[Data excerpts]
* * *
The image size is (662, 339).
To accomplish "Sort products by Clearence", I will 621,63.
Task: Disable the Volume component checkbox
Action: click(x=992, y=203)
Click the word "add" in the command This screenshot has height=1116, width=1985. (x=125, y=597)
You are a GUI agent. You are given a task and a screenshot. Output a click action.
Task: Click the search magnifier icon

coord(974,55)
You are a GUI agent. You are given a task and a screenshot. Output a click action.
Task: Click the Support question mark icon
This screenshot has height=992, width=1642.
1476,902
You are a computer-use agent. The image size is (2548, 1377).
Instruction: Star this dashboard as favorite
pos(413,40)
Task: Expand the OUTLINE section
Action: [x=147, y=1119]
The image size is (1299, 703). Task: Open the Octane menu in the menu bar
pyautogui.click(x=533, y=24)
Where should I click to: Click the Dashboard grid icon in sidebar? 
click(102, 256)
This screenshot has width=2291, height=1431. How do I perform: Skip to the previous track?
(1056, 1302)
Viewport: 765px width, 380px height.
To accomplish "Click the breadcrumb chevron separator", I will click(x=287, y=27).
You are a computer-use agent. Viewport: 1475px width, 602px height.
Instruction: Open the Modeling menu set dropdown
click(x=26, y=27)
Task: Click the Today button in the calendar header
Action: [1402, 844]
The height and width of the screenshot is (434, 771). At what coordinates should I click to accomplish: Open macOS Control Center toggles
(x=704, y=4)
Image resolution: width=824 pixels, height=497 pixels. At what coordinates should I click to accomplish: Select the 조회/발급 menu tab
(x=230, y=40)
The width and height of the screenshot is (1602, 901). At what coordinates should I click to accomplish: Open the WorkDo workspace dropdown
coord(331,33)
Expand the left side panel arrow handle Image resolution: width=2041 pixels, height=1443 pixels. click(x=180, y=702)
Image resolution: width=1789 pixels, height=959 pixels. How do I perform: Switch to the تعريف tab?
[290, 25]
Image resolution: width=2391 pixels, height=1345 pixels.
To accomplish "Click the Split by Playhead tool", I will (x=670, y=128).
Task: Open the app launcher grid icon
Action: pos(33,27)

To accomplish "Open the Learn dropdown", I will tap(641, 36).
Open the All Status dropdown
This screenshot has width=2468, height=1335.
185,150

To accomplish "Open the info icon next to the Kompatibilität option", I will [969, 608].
* * *
◆ **Work instruction**
Print the entries exactly.

◆ **Response to this task**
The image size is (662, 339).
To accomplish "Sort products by Clearence", I will 621,63.
Task: Disable the Volume component checkbox
Action: click(x=992, y=203)
Click the word "add" in the command This screenshot has height=1116, width=1985. (x=125, y=597)
You are a GUI agent. You are given a task and a screenshot. Output a click action.
Task: Click the search magnifier icon

coord(974,55)
You are a GUI agent. You are given a task and a screenshot. Output a click action.
Task: Click the Support question mark icon
This screenshot has height=992, width=1642.
1476,902
You are a computer-use agent. The image size is (2548, 1377).
Instruction: Star this dashboard as favorite
pos(413,40)
Task: Expand the OUTLINE section
Action: [x=147, y=1119]
The image size is (1299, 703). Task: Open the Octane menu in the menu bar
pyautogui.click(x=533, y=24)
Where should I click to: Click the Dashboard grid icon in sidebar? 
click(102, 256)
This screenshot has width=2291, height=1431. How do I perform: Skip to the previous track?
(1056, 1302)
Viewport: 765px width, 380px height.
To accomplish "Click the breadcrumb chevron separator", I will click(x=287, y=27).
You are a computer-use agent. Viewport: 1475px width, 602px height.
Instruction: Open the Modeling menu set dropdown
click(x=26, y=27)
Task: Click the Today button in the calendar header
Action: [1402, 844]
The height and width of the screenshot is (434, 771). At what coordinates should I click to accomplish: Open macOS Control Center toggles
(x=704, y=4)
Image resolution: width=824 pixels, height=497 pixels. At what coordinates should I click to accomplish: Select the 조회/발급 menu tab
(x=230, y=40)
The width and height of the screenshot is (1602, 901). At what coordinates should I click to accomplish: Open the WorkDo workspace dropdown
coord(331,33)
Expand the left side panel arrow handle Image resolution: width=2041 pixels, height=1443 pixels. click(x=180, y=702)
Image resolution: width=1789 pixels, height=959 pixels. How do I perform: Switch to the تعريف tab?
[290, 25]
Image resolution: width=2391 pixels, height=1345 pixels.
To accomplish "Click the Split by Playhead tool", I will (x=670, y=128).
Task: Open the app launcher grid icon
Action: pos(33,27)

To accomplish "Open the Learn dropdown", I will tap(641, 36).
Open the All Status dropdown
This screenshot has width=2468, height=1335.
185,150

To accomplish "Open the info icon next to the Kompatibilität option", I will [969, 608].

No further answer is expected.